CLOTBUST-hands free: initial safety testing of a novel operator-independent ultrasound device in stroke-free volunteers

Abstract

Background and purpose: We aimed to evaluate safety and tolerability of a novel operator-independent ultrasound device among stroke-free volunteers.

Methods: A headframe containing 18 ultrasound transducers (each operating at 2 MHz, pulsed-wave) was used to expose both temporal windows and the suboccipital window. The transmission characteristics were set to emulate the acoustic characteristics of the exposure levels in the Combined Lysis of Thrombus in Brain Ischemia using Transcranial Ultrasound and Systemic tPA (CLOTBUST) trial and to never exceed Food and Drug Administration mandated diagnostic ultrasound exposure limits. Volunteers underwent 2 hours of insonation with transducer activation one at a time. Safety was captured using serial neurological examinations and pre- and postinsonation MRI for detection of the blood brain barrier permeability.
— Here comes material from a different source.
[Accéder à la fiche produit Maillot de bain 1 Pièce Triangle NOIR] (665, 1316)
Results: A total of 15 volunteers (40% men; 49 ± 16 years; 27% black; all pre-exposure National Institutes of Health Stroke Scale scores 0) were enrolled. Five volunteers received pulsed-wave ultrasound via the best pair temporal transducers, 5 via sequential activation of the suboccipital transducers, and 5 via sequential activation of all bilateral temporal and suboccipital transducers. All subjects were safely insonated with no adverse effects as indicated by the neurological examinations during, immediately after the exposure, and at 24 hours, and no abnormality of the blood brain barrier was found on any of the MRIs.

Conclusions: Our novel device was well tolerated by stroke-free volunteers and did not cause any neurological dysfunction nor did it affect blood brain barrier integrity. The safety and efficacy of the device are now being tested in stroke patients receiving intravenous tissue-type plasminogen activator in phase II-III clinical trials.

Keywords: CLOTBUST; ischemic stroke; operator-independent device; reperfusion therapy.

Figures

Figure 1

A, Operator-independent ultrasound device. B, The graph shows received voltage amplitude (V) versus time (μs). The voltage displayed at the far left of the graph display is system noise detected when the transmitter is putting out energy during each pulse. The portion of the signal shown at the right of the graph display is the actual received energy at the receive transducer. In this case, the data take about 100 μs to travel from the left transmitter to the right receiver. This time delay multiplied by the speed of sound through the head (1560 m/s) is approximately equal to the contralateral distance between the 2 best pair transducers, in this case ≈160 mm.

Figure 2

A schematic illustration showing the various beams (A, diagonal view; B, plan view) penetrating the skull, their special (but not temporary) overlap, and the theoretical migration (depending of the angulation of the transducers) of the ultrasound burst to the various proximal intracranial arterial segments using the example of the right transtemporal array. C, Ultrasound beam with its typical profile originating from a single transducer. Notice that the beam broadens progressively as it propagates past the focal zone (smallest diameter of the beam).